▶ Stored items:
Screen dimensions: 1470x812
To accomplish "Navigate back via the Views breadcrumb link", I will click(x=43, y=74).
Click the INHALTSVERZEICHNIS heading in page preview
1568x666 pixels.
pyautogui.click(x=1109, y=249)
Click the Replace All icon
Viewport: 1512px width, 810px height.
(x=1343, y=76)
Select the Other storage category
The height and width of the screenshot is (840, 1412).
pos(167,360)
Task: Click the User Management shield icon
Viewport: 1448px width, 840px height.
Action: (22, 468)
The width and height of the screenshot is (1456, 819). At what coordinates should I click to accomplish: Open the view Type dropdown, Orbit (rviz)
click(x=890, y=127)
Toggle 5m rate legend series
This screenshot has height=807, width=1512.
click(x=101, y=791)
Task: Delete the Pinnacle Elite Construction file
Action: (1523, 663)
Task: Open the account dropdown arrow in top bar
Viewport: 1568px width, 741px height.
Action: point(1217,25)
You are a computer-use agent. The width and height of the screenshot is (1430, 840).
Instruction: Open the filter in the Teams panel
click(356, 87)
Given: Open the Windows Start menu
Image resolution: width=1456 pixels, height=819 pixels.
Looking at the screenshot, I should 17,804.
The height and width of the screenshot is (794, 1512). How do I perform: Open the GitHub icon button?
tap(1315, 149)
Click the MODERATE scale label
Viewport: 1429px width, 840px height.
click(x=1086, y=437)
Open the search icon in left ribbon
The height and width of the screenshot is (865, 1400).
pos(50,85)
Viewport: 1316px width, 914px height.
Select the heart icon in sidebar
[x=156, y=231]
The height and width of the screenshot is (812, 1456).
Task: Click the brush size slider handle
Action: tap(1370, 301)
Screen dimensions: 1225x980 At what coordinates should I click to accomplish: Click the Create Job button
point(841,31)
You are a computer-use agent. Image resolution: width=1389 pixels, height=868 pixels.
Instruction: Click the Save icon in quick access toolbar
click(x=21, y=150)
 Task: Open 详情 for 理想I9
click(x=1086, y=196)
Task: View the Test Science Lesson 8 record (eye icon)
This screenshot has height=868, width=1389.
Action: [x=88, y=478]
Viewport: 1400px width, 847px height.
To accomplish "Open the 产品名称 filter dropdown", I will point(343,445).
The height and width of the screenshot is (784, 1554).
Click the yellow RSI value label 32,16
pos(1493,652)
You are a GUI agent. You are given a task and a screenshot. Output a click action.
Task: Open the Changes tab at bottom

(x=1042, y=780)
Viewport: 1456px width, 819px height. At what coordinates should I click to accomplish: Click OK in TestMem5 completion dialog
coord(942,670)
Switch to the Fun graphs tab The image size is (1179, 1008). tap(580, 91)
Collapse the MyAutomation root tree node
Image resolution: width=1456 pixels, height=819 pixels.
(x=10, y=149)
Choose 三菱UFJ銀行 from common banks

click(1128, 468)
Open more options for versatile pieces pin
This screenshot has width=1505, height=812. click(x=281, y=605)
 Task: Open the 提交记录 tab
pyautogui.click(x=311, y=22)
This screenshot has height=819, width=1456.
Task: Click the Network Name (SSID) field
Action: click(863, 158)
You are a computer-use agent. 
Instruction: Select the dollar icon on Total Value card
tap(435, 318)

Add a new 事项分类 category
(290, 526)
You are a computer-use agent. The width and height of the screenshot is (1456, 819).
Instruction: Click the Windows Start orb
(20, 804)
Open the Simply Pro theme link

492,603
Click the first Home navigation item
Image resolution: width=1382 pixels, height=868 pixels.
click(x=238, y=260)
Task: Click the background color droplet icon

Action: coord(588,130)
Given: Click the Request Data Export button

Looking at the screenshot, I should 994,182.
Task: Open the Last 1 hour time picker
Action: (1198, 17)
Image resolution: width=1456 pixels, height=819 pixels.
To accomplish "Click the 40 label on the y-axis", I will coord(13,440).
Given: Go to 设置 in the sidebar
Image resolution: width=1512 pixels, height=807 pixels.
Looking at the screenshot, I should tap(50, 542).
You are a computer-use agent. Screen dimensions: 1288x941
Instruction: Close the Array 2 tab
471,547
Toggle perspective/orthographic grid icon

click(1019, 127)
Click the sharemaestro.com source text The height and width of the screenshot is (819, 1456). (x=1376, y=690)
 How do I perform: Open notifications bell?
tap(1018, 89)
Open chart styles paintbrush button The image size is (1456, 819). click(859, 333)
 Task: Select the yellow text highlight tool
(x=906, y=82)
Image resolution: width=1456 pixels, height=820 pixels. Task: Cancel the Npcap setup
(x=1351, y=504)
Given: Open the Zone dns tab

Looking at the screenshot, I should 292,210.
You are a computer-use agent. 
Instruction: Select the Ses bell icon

▶ Your goal: The task requires an exact copy of all the lines above.

▶ Response:
Screen dimensions: 1470x812
To accomplish "Navigate back via the Views breadcrumb link", I will click(x=43, y=74).
Click the INHALTSVERZEICHNIS heading in page preview
1568x666 pixels.
pyautogui.click(x=1109, y=249)
Click the Replace All icon
Viewport: 1512px width, 810px height.
(x=1343, y=76)
Select the Other storage category
The height and width of the screenshot is (840, 1412).
pos(167,360)
Task: Click the User Management shield icon
Viewport: 1448px width, 840px height.
Action: (22, 468)
The width and height of the screenshot is (1456, 819). At what coordinates should I click to accomplish: Open the view Type dropdown, Orbit (rviz)
click(x=890, y=127)
Toggle 5m rate legend series
This screenshot has height=807, width=1512.
click(x=101, y=791)
Task: Delete the Pinnacle Elite Construction file
Action: (1523, 663)
Task: Open the account dropdown arrow in top bar
Viewport: 1568px width, 741px height.
Action: point(1217,25)
You are a computer-use agent. The width and height of the screenshot is (1430, 840).
Instruction: Open the filter in the Teams panel
click(356, 87)
Given: Open the Windows Start menu
Image resolution: width=1456 pixels, height=819 pixels.
Looking at the screenshot, I should 17,804.
The height and width of the screenshot is (794, 1512). How do I perform: Open the GitHub icon button?
tap(1315, 149)
Click the MODERATE scale label
Viewport: 1429px width, 840px height.
click(x=1086, y=437)
Open the search icon in left ribbon
The height and width of the screenshot is (865, 1400).
pos(50,85)
Viewport: 1316px width, 914px height.
Select the heart icon in sidebar
[x=156, y=231]
The height and width of the screenshot is (812, 1456).
Task: Click the brush size slider handle
Action: tap(1370, 301)
Screen dimensions: 1225x980 At what coordinates should I click to accomplish: Click the Create Job button
point(841,31)
You are a computer-use agent. Image resolution: width=1389 pixels, height=868 pixels.
Instruction: Click the Save icon in quick access toolbar
click(x=21, y=150)
 Task: Open 详情 for 理想I9
click(x=1086, y=196)
Task: View the Test Science Lesson 8 record (eye icon)
This screenshot has height=868, width=1389.
Action: [x=88, y=478]
Viewport: 1400px width, 847px height.
To accomplish "Open the 产品名称 filter dropdown", I will point(343,445).
The height and width of the screenshot is (784, 1554).
Click the yellow RSI value label 32,16
pos(1493,652)
You are a GUI agent. You are given a task and a screenshot. Output a click action.
Task: Open the Changes tab at bottom

(x=1042, y=780)
Viewport: 1456px width, 819px height. At what coordinates should I click to accomplish: Click OK in TestMem5 completion dialog
coord(942,670)
Switch to the Fun graphs tab The image size is (1179, 1008). tap(580, 91)
Collapse the MyAutomation root tree node
Image resolution: width=1456 pixels, height=819 pixels.
(x=10, y=149)
Choose 三菱UFJ銀行 from common banks

click(1128, 468)
Open more options for versatile pieces pin
This screenshot has width=1505, height=812. click(x=281, y=605)
 Task: Open the 提交记录 tab
pyautogui.click(x=311, y=22)
This screenshot has height=819, width=1456.
Task: Click the Network Name (SSID) field
Action: click(863, 158)
You are a computer-use agent. 
Instruction: Select the dollar icon on Total Value card
tap(435, 318)

Add a new 事项分类 category
(290, 526)
You are a computer-use agent. The width and height of the screenshot is (1456, 819).
Instruction: Click the Windows Start orb
(20, 804)
Open the Simply Pro theme link

492,603
Click the first Home navigation item
Image resolution: width=1382 pixels, height=868 pixels.
click(x=238, y=260)
Task: Click the background color droplet icon

Action: coord(588,130)
Given: Click the Request Data Export button

Looking at the screenshot, I should 994,182.
Task: Open the Last 1 hour time picker
Action: (1198, 17)
Image resolution: width=1456 pixels, height=819 pixels.
To accomplish "Click the 40 label on the y-axis", I will coord(13,440).
Given: Go to 设置 in the sidebar
Image resolution: width=1512 pixels, height=807 pixels.
Looking at the screenshot, I should tap(50, 542).
You are a computer-use agent. Screen dimensions: 1288x941
Instruction: Close the Array 2 tab
471,547
Toggle perspective/orthographic grid icon

click(1019, 127)
Click the sharemaestro.com source text The height and width of the screenshot is (819, 1456). (x=1376, y=690)
 How do I perform: Open notifications bell?
tap(1018, 89)
Open chart styles paintbrush button The image size is (1456, 819). click(859, 333)
 Task: Select the yellow text highlight tool
(x=906, y=82)
Image resolution: width=1456 pixels, height=820 pixels. Task: Cancel the Npcap setup
(x=1351, y=504)
Given: Open the Zone dns tab

Looking at the screenshot, I should 292,210.
You are a computer-use agent. 
Instruction: Select the Ses bell icon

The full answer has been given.